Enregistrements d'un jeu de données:

- - -

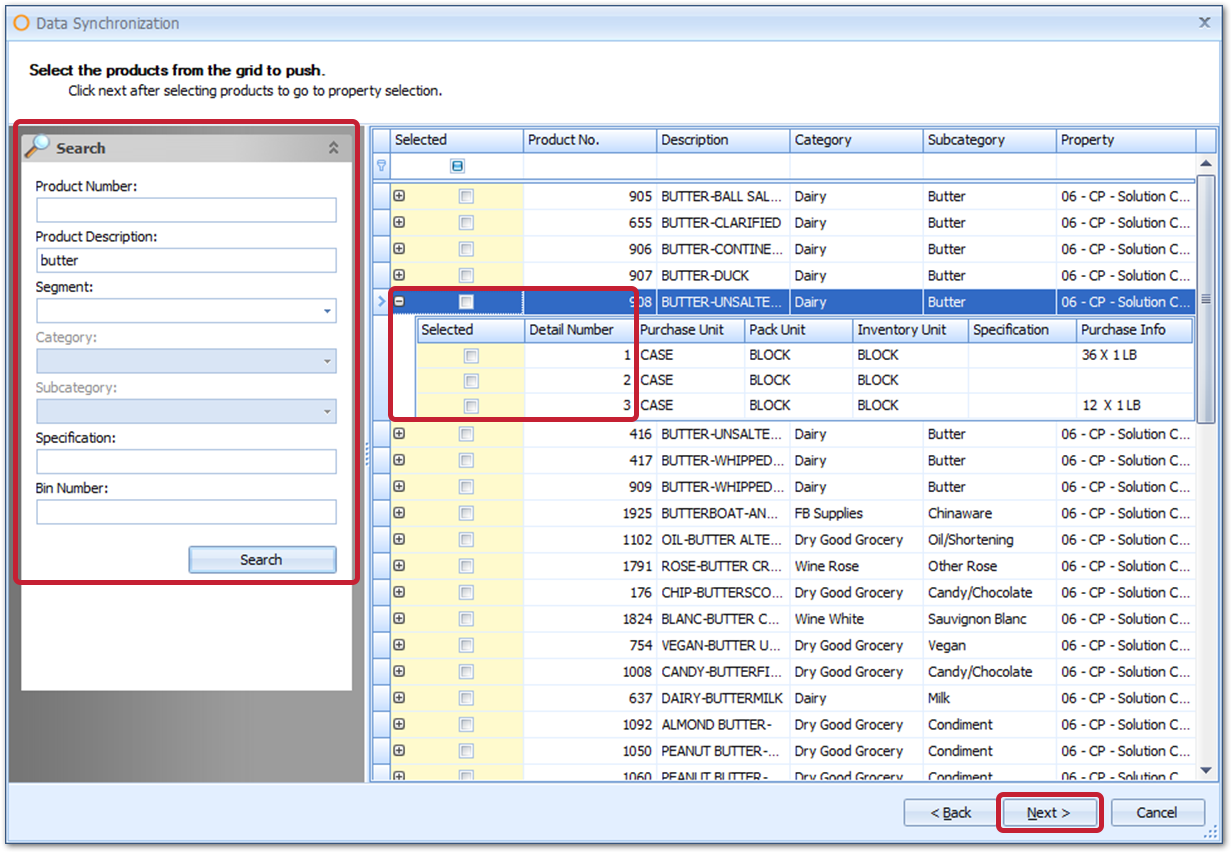Viewport: 1232px width, 853px height.
Task: Expand the BUTTER-CLARIFIED product row
Action: tap(399, 222)
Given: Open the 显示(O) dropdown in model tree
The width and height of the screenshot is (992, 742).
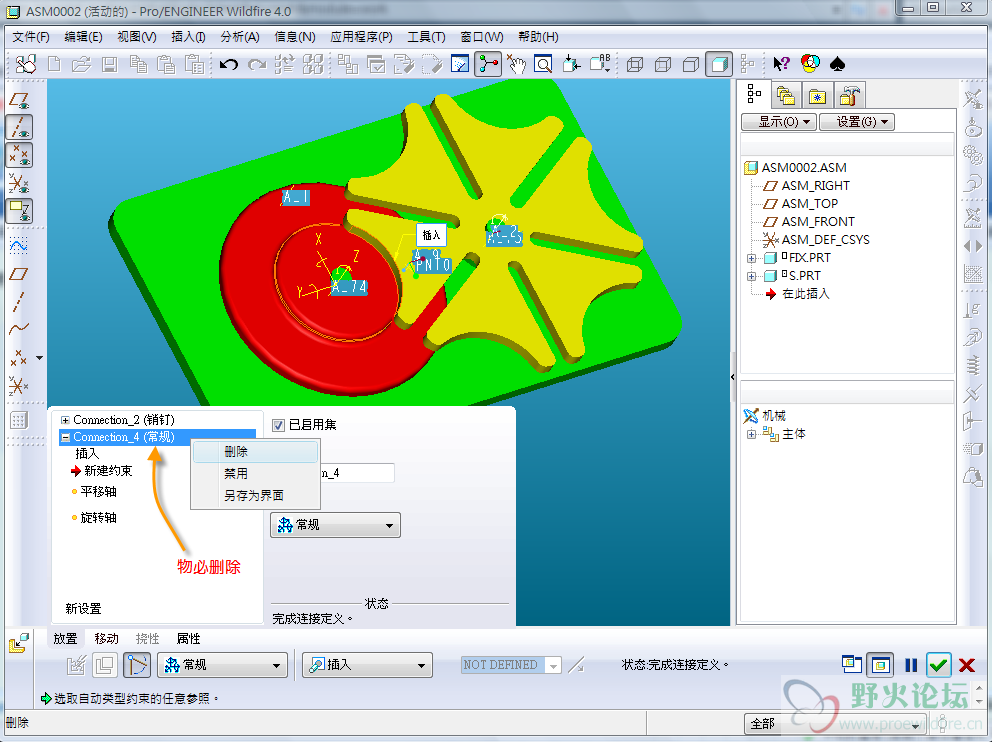Looking at the screenshot, I should click(x=778, y=122).
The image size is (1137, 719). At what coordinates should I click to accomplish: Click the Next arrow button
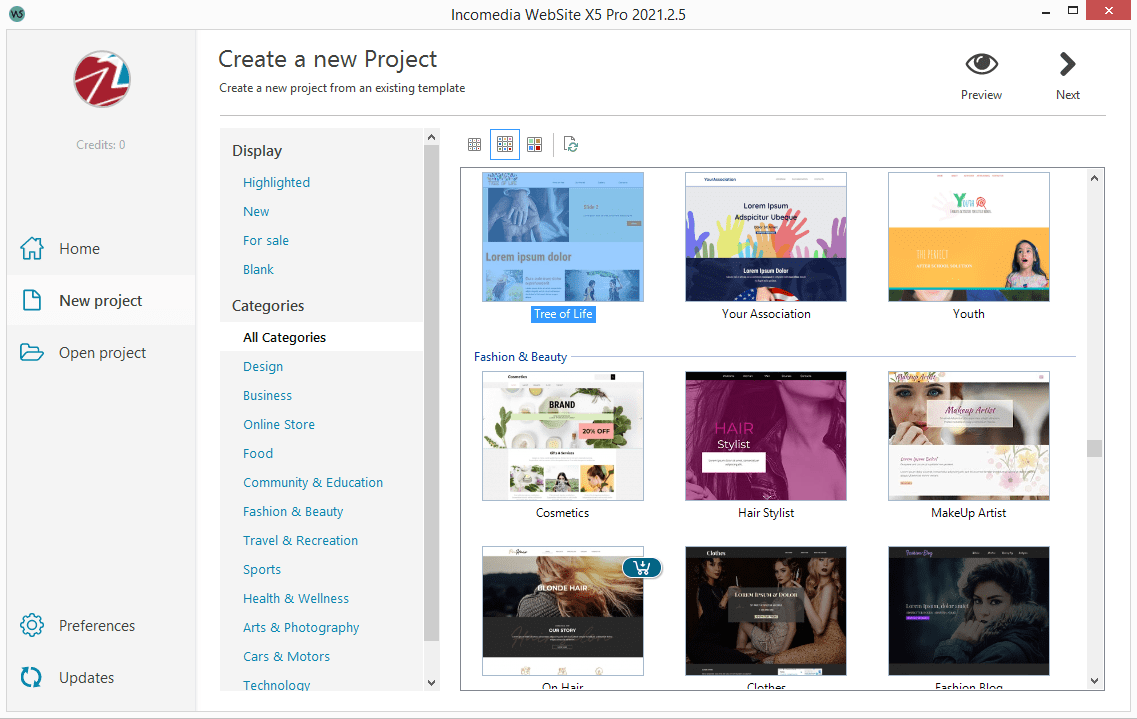coord(1067,65)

- - -

Consigne: Recopiez fidèlement le matériel ci-dessus, en commençant par la ligne qui contient « Given: Open the 显示(O) dropdown in model tree » et en continuant jusqu'à la ligne qui contient « Looking at the », ces deux lignes comprises. Laissez les images de côté.

Réponse:
Given: Open the 显示(O) dropdown in model tree
The width and height of the screenshot is (992, 742).
Looking at the screenshot, I should click(x=778, y=122).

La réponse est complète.